Yes, we are on a diet … kind of. And not one that goes down easy.
With the change in ownership in November of last year, we knew our new higher-ups would be tweaking some of our day-to-day operations and how we deliver news of the Sequim-Dungeness Valley to your doorsteps.
And despite anything you’ve heard about a great American economic recovery, the reality is we are not recovering to where we were five years ago. And while it’s been some time coming, this economic slump has hit home. Here at the Gazette, we have had to face numerous cutbacks, from pay to staffing to resources.
Unfortunately, the economy also affects our product. We put off cutbacks to the print edition of the Sequim Gazette as long as we could, but we have had to trim the paper in size and page count.
That means we’ve had to cut back on a number of features, some you may have come to love, in order to keep what we feel are the key elements of a community newspaper.
As you’ll see in today’s edition and subsequent editions, we have cut back a number of our local and regional columnists. We also eliminated several items, including our comics and, for the time being, our “72 Hours” feature in our Strait Scenes section.

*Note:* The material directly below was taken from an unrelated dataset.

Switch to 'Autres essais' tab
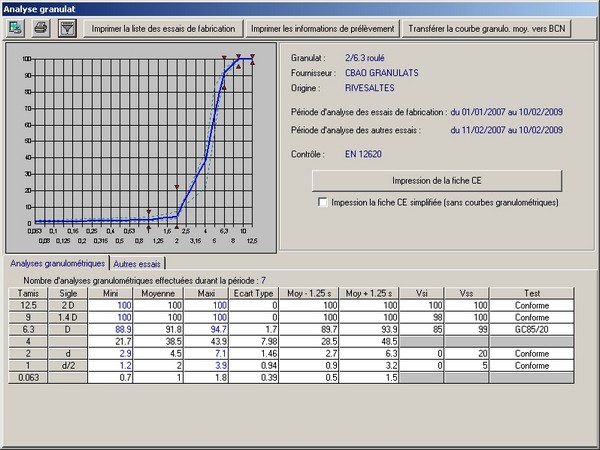Image resolution: width=600 pixels, height=450 pixels. [137, 264]
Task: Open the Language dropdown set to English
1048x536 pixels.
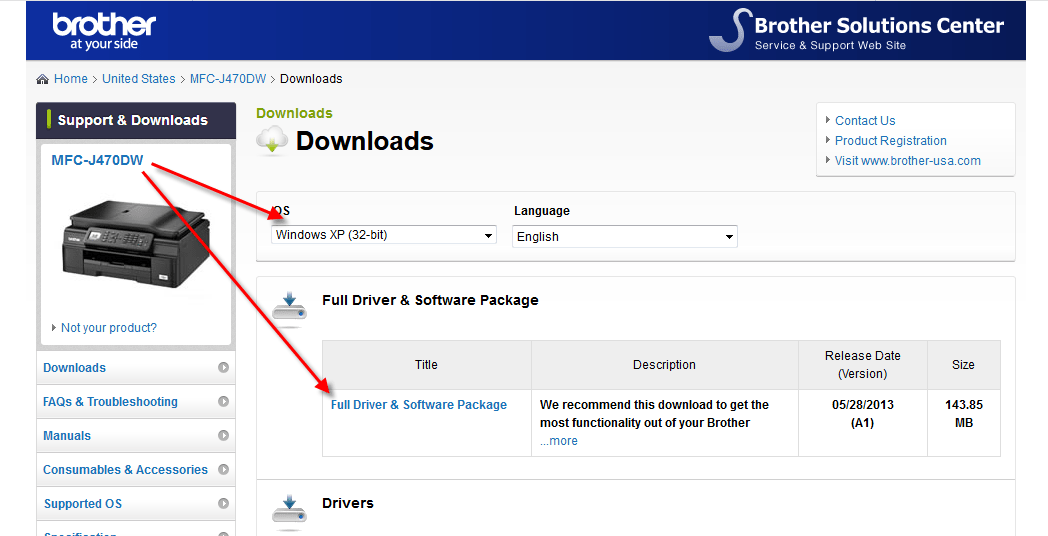Action: 625,237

Many of you have noticed changes to our classifieds section, too. It’s a smaller format to be sure — nine columns across rather than six — but we hope that it still meets the needs of those who use that section. We do plan to use a larger map to assist our garage sale aficionados.
After a brief hiatus two weeks ago, our Arts and Entertainment Calendar and Chalk Talk sections are back. We know these are popular features that readers depend on for their news of what’s going on about town or in our schools.
As staffers who are still committed to hometown journalism, we know that these changes require an adjustment in attitude as we try to find the best way to move forward, continuing to provide readers with excellent news coverage of our area in a time of diminishing resources.
One way we’re doing that is by moving some content online. While some of our readers remain steadfast paper-only readers, we know that many of you don’t mind reading your news on a desktop, laptop, tablet or smart phone.
When we helped break news of the tragic area homicides in February, thousands of you (more than 2,200 that day and more than 5,600 that week) found our website through Facebook to learn what was going on and what you needed to know to stay safe.
We use our website more and more to bring you news and we are hoping to add a “green e-edition” feature — an online newspaper — in the near future.
We appreciate every loyal subscriber and advertiser and reader. We thank you for comments in recent weeks about what you’d like to keep in the paper. Your comments and insights are invaluable.
We’re sure we will hear from more of you and that’s a good thing. This is your hometown paper, too.